Je mets aux voix l'amendement n° 21, repoussé par le Gouvernement.
(L'amendement est adopté.)
M. le président. Par amendement n° 92, M. Jean-Louis Lorrain propose de compléter le texte présenté par le paragraphe III de l'article 20 pour l'article L. 861-3 du code de la sécurité sociale par un alinéa ainsi rédigé :
« Un décret fixe dans les départements d'outre-mer le plafond de ressources en dessous duquel les personnes mentionnées au 1er alinéa de l'article L. 861-1 du présent code ont droit à une dispense d'avance de frais. »
La parole est à M. Lorrain.
M. Jean-Louis Lorrain. Le renoncement aux soins est accentué dans les départements d'outre-mer, compte tenu d'un coût des médicaments supérieur de 30 % à celui de la métropole.
En raison du nombre élevé de RMIstes et de sans-emploi, certains conseils généraux, comme celui de la Réunion, ont adopté un plafond de ressources - en dessous duquel est accordé le bénéfice de l'aide médicale - nettement supérieur au plafond moyen des départements métropolitains.
Cet amendement vise donc à fixer par décret, en concertation avec les partenaires sociaux, un plafond différent dans les départements d'outre-mer.
M. le président. Quel est l'avis de la commission ?
M. Charles Descours, rapporteur. La commission souhaite d'abord entendre l'avis du Gouvernement.
M. le président. Quel est donc l'avis du Gouvernement ?
M. Bernard Kouchner, secrétaire d'Etat. A l'exception de Saint-Pierre-et-Miquelon, qui est une collectivité territoriale où, en effet, le plafond des ressources doit être adapté à ses spécificités, il semble au Gouvernement que le plafond de 3 500 francs, qui tient compte de la diversité des situations des départements français, est justifié.
Le Gouvernement est donc défavorable à l'amendement.
M. le président. Quel est maintenant l'avis de la commission ?
M. Charles Descours, rapporteur. Depuis de nombreuses années, et quels que soient les gouvernements qui nous l'ont demandé, nous avons accepté de fixer des minima sociaux identiques pour tous les départements français, qu'ils soient d'outre-mer ou métropolitains. Je l'ai dit en commission à M. Lorrain, nous ne pouvons nous déjuger et c'est pourquoi la commission est plutôt défavorable à cet amendement.
M. le président. Je vais mettre aux voix l'amendement n° 92.
M. Paul Girod. Je demande la parole.
M. le président. La parole est à M. Paul Girod.
M. Paul Girod. Monsieur le secrétaire d'Etat, pourquoi « à l'exception de Saint-Pierre-et-Miquelon » ?
M. Bernard Kouchner, secrétaire d'Etat. Je demande la parole.

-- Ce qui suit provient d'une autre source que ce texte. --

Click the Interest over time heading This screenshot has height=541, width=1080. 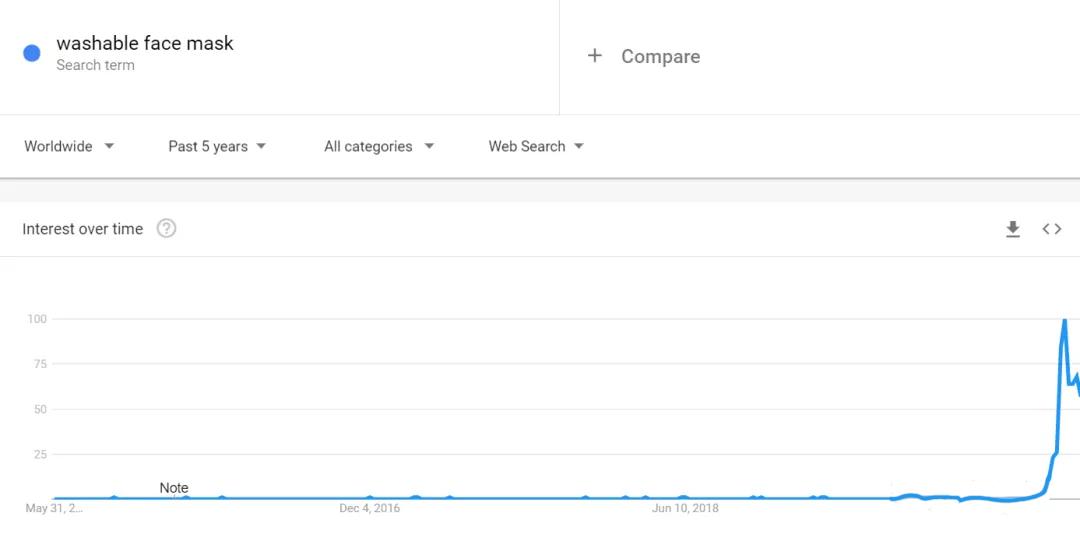click(83, 229)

M. le président. La parole est à M. le secrétaire d'Etat.
M. Bernard Kouchner, secrétaire d'Etat. Parce qu'à Saint-Pierre-et-Miquelon la situation sanitaire, telle que je la connais, n'est évidemment pas la même que dans les autres départements et territoires d'outre-mer : les transferts sanitaires y sont très importants et les frais très différents.
M. le président. Personne ne demande plus la parole ?...
Je mets aux voix l'amendement n° 92, repoussé par la commission et par le Gouvernement.
(Après une épreuve à main levée déclarée douteuse par le bureau, le Sénat, par assis et levé, adopte l'amendement.)
M. le président. Personne ne demande la parole ?...
Je mets aux voix, modifié, le texte proposé pour l'article L. 861-3 du code de la sécurité sociale.